> _Stated problem 1_
In the passage on Indonesian migration to the Netherlands, since what year have accounts of Indonesians moving there been recorded?
> _Stated problem 2_
Continue the passage on Indonesian migrants in the Netherlands, picking up after its final sentence.

As a former colony of the Netherlands, Indonesia is connected to its former colonizer in various ways. The appeal the Netherlands holds for many Indonesians can be seen in the exchange of knowledge and language between the two countries and in the migration patterns of their respective people. Accounts of Indonesians moving to the Netherlands, either for temporary visits or permanently, have been recorded since 1600. These Indonesian immigrants range from royal envoys to young people wanting to continue their education, artists, laborers, and unskilled workers. The wave of migration increased when the Netherlands provided an opportunity for residents of the Dutch East Indies (as Indonesia was known before independence) born before 1949 to obtain Dutch citizenship, on the basis that the Dutch government only recognized Indonesia’s independence in 1949. These Indonesian migrants, the majority of whom were Muslims, did not let go of their cultural identity and background after their arrival in the Netherlands. So, it is not surprising that many of the Islamic organizations that have emerged in the Netherlands either incorporate the name of Indonesia in their titles or, in the case of more global Islamic organizations, are organised and run by Indonesian migrants.

> _Information provided_

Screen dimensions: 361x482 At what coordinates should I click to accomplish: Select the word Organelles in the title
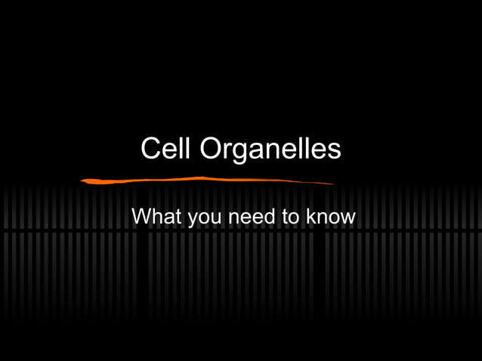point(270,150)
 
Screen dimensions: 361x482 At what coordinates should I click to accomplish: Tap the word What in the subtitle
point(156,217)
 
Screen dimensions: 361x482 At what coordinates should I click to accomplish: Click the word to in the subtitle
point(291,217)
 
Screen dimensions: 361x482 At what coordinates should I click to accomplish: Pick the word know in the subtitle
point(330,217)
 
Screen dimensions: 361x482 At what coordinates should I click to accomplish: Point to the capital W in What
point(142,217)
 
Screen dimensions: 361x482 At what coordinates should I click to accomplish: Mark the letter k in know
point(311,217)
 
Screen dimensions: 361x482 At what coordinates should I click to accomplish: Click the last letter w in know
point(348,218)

* * *

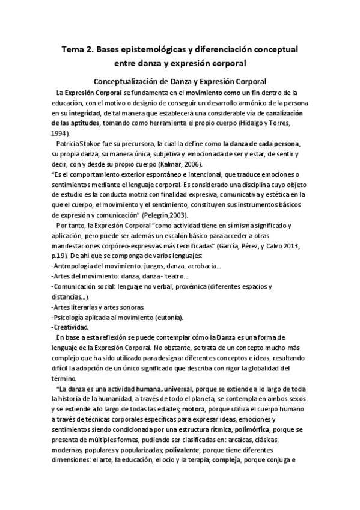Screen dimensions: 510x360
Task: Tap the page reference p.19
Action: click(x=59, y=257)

...

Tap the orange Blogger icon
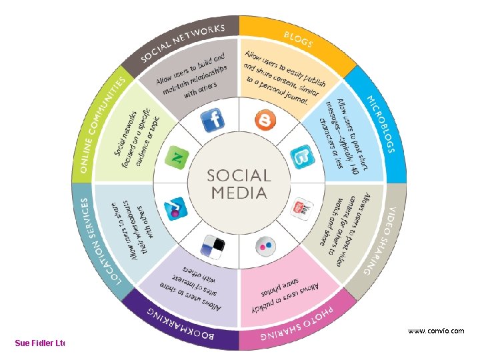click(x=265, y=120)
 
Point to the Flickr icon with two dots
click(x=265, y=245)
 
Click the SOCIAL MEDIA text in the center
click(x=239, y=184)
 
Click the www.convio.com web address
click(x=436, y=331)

> _Output 1_
Since 1600.

> _Output 2_
During colonial times, Dutch was widely used as a language of business, government, and education in the East Indies. Within this context the first Qur’an translation into Dutch, ‘De Heilege Qoeran’, was produced by Soedewo, a Muhammadiyah school teacher from Java, in 1934. However, following the proclamation of Indonesian independence in 1945, Dutch gradually disappeared from everyday conversation, as well as academic activities, and Soedewo’s Dutch Qur’an lost its social significance in Indonesia. In contrast, Indonesian communities in the Netherlands did continue to use Soedewo’s Qur’an, but, as time passed, it came under criticism for its strong reliance on an English translation of Qur’an ‘The Holy Quran’, produced by Muhammad Ali, who was an Ahmadiyya follower (please see Johanna Pink https://gloqur.de/quran-translation-of-the-week-21-soedewo-and-the-dutch-quran-in-indonesia/ This was problematic, as the Ahmadiyya is not recognized as an Islamic movement by the majority of mainstream Muslims. In addition, ‘De Heilege Qoeran’ also uses archaic Dutch vocabulary, which made it increasingly inaccessible to its target audience.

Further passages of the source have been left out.